Several employment claims require an employee to demonstrate an employment relationship between himself and the employer. That’s the case for claims filed under Title VII and the Americans with Disabilities Act (ADA). If you work for a company that is contractually obligated to provide services to the government or a government entity, one of your current or former employees may file a lawsuit against you and the government under one or more of those statutes. Let’s look at the standards applicable to those claims and discuss what you can do to avoid ending up in court.
If a current or former employee attempts to establish an employment relationship between himself and a government entity that you contract with, a court will decide whether you and the government entity are joint employers. In doing so, the court will determine on a case-by-case basis whether you and the government share control of the essential terms and conditions of the individual’s employment. Most significant to the court’s analysis is whether the government has or shares the right to terminate the individual’s employment.
Thus, it’s important to structure your contractual relationship with a government entity in a specific manner. Most importantly, you should ensure to the greatest extent possible that the government entity doesn’t have control over the day-to-day conditions of employees’ work and doesn’t have the power to terminate workers. The greater your organization’s ability to control, the more persuasive your argument will be that the government shouldn’t be dragged into the mire of any employment litigation.
The issue recently came up in Mitchem v. Edmond Transit Management et al., filed in the U.S. District Court for the Western District of Oklahoma. In that case, a current employee of a company that had a contract to provide bus services to the city of Edmond filed various employment claims against both the company and the city.
As you might expect, to preserve its relationship with the city, the company was eager to ensure that the city wouldn’t have to participate in the litigation.
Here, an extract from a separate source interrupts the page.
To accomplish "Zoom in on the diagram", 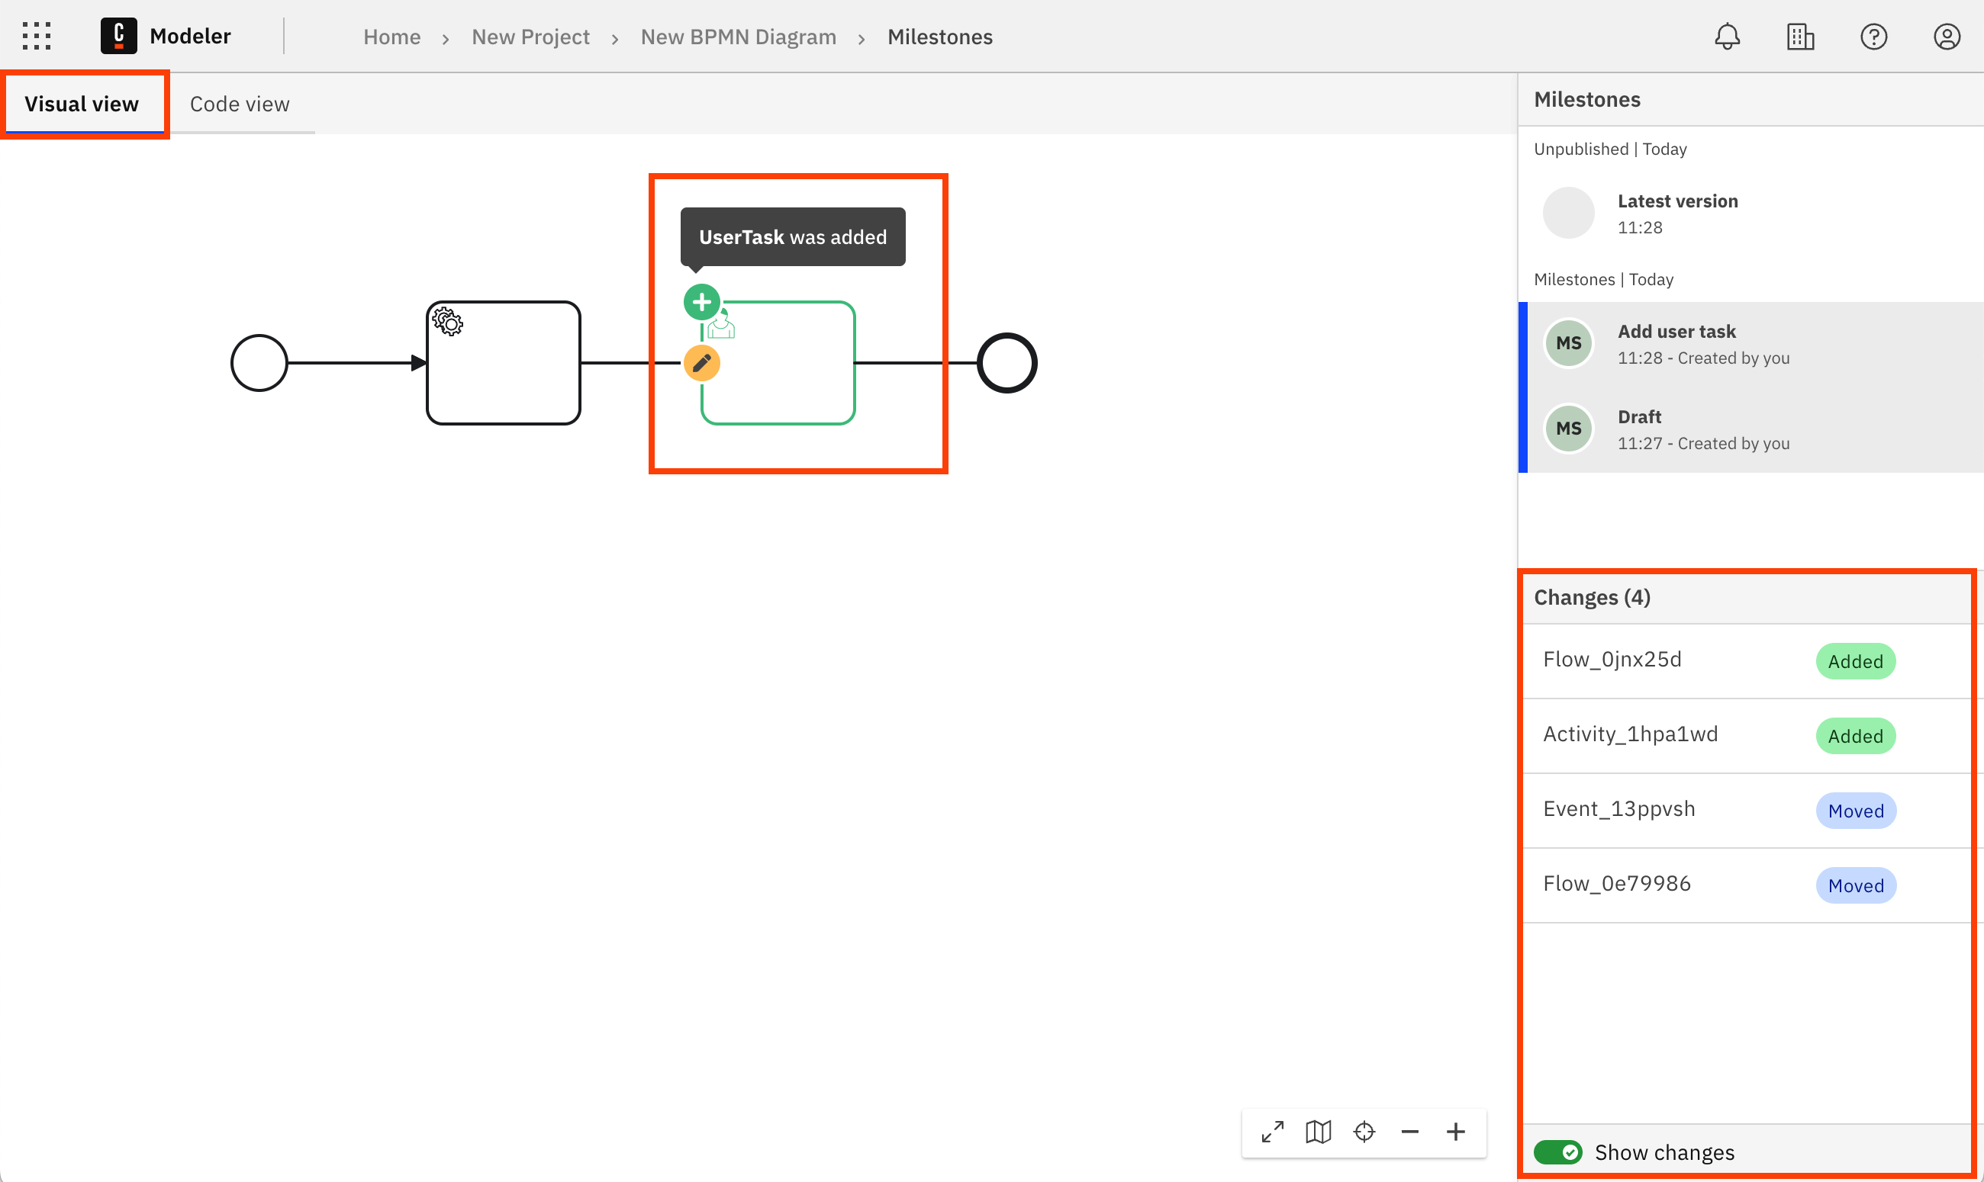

Fortunately for it, the city was dismissed from the lawsuit at the earliest stage possible based on the employee’s inability to demonstrate that it had any control over the day-to-day conditions and circumstances of his employment.
Importantly for the employer, the court’s dismissal of the city from the case also helped the company narrow the scope of the claims the employee sought to bring against it. More specifically, once the city was out, the company gained the added benefit of not having to defend against claims that were based on the idea that its supervisors had wronged the employee while acting under the color of state law.
To preserve your relationships with government clients, you should, to the extent possible and practical, ensure that your government clients aren’t too heavily involved in controlling the conditions of your employees’ day-to-day work.